Register blocking is the scalar micro-kernel layer above cache blocking and below explicit SIMD.

Public Diagnostic Entry Point

num::matmul_register_blocked(A, B, C, 64, 4);

num::matmul_register_blocked

void matmul_register_blocked(const Matrix &A, const Matrix &B, Matrix &C, idx block_size=64, idx reg_size=4)

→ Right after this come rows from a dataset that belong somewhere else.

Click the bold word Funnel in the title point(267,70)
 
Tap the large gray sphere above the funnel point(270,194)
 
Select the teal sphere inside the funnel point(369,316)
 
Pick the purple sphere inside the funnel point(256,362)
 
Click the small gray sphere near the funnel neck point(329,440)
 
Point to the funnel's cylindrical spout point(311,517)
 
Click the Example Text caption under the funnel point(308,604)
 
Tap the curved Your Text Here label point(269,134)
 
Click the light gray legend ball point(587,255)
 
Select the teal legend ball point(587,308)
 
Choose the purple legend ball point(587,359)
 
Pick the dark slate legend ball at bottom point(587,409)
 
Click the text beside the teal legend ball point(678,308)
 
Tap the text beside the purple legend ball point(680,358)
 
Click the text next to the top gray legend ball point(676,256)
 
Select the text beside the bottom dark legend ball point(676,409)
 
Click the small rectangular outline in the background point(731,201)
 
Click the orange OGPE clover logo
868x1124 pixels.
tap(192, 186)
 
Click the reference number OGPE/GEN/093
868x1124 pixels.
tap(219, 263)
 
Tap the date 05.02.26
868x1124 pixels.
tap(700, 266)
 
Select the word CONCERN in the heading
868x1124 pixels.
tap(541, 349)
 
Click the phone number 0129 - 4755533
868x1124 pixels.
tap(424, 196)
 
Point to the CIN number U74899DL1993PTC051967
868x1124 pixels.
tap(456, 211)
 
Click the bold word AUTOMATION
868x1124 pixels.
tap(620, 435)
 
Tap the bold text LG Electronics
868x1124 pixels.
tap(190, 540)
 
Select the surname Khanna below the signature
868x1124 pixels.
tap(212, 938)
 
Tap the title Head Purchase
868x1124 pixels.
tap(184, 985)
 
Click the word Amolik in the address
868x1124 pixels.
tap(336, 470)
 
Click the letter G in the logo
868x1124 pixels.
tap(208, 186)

C = A * B (register-blocked)

Definition matrix.cpp:98

The parameters are:

block_size: cache tile size.
reg_size: small scalar tile size used inside each cache tile.

Micro-Kernel Shape

The implementation accumulates a small \(r\times r\) block in scalar temporaries:

real c[4][4] = {};
 
for (idx k = kk; k < k_lim; ++k) {
    for (idx i = ir; i < ri; ++i) {
        const real a_ik = A(i, k);
        for (idx j = jr; j < rj; ++j) {
            c[i - ir][j - jr] += a_ik * B(k, j);
        }
    }
}

After the local accumulation, the temporary tile is stored back to C.

Implementation Location

src/core/backends/seq/matrix.cpp

This routine is kept as an implementation diagnostic. The normal public backend selection is still:

num::matmul(A, B, C, num::Backend::blocked);
num::matmul(A, B, C, num::Backend::simd);
num::matmul(A, B, C, num::Backend::blas);

Benchmark

./build/benchmarks/numerics_bench --benchmark_filter=BM_Matmul

Register blocking is useful for explaining the transition from cache blocking to SIMD micro-kernels. Production code should usually select Backend::blas when a tuned BLAS is available.